About this exercise:
The listing below contains a span that opens with the line containing "How do I perform: Open" and closes with the line containing "This screenshot has width=980, height=807.". Return that span exactly.

Information supplied:
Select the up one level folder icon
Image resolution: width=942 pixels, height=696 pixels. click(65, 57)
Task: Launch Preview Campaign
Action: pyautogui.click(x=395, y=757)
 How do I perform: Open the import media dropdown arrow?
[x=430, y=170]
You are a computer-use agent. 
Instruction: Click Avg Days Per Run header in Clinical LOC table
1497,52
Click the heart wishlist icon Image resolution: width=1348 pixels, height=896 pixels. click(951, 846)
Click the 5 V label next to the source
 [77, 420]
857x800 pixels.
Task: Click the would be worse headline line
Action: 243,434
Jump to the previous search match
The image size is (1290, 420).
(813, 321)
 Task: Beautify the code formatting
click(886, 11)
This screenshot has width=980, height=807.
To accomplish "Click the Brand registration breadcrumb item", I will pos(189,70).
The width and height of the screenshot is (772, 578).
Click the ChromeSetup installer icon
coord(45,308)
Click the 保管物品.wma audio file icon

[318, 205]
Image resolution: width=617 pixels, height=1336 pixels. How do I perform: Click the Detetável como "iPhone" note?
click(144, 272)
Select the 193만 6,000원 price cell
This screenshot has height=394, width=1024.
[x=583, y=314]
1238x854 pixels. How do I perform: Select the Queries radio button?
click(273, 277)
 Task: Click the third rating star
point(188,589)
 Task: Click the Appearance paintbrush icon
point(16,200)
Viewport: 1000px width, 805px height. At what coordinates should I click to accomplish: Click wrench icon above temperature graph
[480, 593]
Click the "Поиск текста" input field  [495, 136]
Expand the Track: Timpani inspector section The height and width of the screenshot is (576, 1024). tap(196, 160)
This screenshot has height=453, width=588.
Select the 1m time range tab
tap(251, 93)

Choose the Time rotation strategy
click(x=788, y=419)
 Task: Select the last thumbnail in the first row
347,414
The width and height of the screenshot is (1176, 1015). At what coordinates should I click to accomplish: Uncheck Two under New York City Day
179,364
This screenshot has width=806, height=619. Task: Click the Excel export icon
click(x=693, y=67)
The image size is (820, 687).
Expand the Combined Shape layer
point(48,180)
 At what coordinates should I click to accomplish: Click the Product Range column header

Solution:
 How do I perform: Open the import media dropdown arrow?
[x=430, y=170]
You are a computer-use agent. 
Instruction: Click Avg Days Per Run header in Clinical LOC table
1497,52
Click the heart wishlist icon Image resolution: width=1348 pixels, height=896 pixels. click(951, 846)
Click the 5 V label next to the source
 [77, 420]
857x800 pixels.
Task: Click the would be worse headline line
Action: 243,434
Jump to the previous search match
The image size is (1290, 420).
(813, 321)
 Task: Beautify the code formatting
click(886, 11)
This screenshot has width=980, height=807.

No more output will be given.